- Assigned task
List, from the lines below, each one with "computer" in it.
Data in this exercise: Begin
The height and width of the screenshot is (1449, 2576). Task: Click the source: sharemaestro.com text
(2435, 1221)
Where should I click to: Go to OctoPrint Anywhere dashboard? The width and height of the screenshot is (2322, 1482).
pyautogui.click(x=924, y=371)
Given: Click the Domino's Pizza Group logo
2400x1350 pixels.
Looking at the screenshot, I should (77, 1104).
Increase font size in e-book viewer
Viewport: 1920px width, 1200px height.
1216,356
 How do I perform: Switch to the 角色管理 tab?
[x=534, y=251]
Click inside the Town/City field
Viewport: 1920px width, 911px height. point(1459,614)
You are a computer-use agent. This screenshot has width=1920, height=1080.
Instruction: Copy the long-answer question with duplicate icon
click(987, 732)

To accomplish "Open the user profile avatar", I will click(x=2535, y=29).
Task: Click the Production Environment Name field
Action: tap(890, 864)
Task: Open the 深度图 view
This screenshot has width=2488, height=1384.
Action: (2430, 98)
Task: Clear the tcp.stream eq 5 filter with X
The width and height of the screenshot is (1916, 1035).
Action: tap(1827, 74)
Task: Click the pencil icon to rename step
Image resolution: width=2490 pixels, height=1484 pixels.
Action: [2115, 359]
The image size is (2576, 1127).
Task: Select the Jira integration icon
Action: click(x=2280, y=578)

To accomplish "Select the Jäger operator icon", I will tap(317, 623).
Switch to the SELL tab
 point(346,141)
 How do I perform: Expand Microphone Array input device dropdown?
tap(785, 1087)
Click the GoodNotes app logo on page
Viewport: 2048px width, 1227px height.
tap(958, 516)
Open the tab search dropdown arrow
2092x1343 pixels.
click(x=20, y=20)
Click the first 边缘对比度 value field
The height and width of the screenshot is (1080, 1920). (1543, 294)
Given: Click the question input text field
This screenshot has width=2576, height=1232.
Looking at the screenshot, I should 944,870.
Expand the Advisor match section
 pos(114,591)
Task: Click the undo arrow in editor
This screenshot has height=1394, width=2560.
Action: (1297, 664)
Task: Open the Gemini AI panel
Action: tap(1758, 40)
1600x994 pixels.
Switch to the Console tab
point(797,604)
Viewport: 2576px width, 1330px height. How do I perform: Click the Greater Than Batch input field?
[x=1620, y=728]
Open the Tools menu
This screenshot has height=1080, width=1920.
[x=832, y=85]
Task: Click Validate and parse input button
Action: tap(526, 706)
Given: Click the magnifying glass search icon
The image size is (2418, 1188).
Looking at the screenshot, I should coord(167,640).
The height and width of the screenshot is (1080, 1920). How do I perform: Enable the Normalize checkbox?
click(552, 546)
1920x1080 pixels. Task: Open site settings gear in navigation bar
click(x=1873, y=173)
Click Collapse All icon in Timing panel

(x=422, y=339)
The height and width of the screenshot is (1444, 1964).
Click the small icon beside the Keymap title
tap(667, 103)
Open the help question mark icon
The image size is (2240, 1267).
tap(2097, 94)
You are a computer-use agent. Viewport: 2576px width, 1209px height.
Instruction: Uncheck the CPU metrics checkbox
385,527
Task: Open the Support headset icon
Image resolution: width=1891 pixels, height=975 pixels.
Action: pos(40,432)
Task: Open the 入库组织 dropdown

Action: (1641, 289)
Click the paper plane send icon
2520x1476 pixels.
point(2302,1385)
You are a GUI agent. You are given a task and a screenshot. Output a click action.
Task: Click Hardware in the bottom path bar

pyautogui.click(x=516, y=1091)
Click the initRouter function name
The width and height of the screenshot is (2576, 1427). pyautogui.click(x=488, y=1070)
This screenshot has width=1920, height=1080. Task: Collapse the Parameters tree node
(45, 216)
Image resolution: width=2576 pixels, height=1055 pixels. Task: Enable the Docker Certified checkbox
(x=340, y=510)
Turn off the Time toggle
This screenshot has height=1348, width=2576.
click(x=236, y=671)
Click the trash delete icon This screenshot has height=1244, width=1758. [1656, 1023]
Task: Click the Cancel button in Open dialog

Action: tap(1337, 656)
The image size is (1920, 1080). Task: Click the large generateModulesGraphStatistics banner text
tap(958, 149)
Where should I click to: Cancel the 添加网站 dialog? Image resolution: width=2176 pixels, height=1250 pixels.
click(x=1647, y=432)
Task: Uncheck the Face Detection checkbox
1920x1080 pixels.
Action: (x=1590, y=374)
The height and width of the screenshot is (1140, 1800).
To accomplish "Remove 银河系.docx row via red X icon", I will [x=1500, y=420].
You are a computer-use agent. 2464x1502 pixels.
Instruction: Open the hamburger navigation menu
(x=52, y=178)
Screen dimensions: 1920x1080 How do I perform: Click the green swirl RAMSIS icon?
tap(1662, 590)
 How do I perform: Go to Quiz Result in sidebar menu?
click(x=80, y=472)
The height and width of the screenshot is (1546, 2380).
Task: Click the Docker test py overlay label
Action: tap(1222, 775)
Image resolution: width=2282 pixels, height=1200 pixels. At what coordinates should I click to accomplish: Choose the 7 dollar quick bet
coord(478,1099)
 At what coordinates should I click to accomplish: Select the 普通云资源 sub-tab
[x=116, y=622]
Data in this exercise: End
- Solution below
You are a computer-use agent. This screenshot has width=1920, height=1080.
You are a computer-use agent. Viewport: 2576px width, 1209px height.
You are a computer-use agent. 2464x1502 pixels.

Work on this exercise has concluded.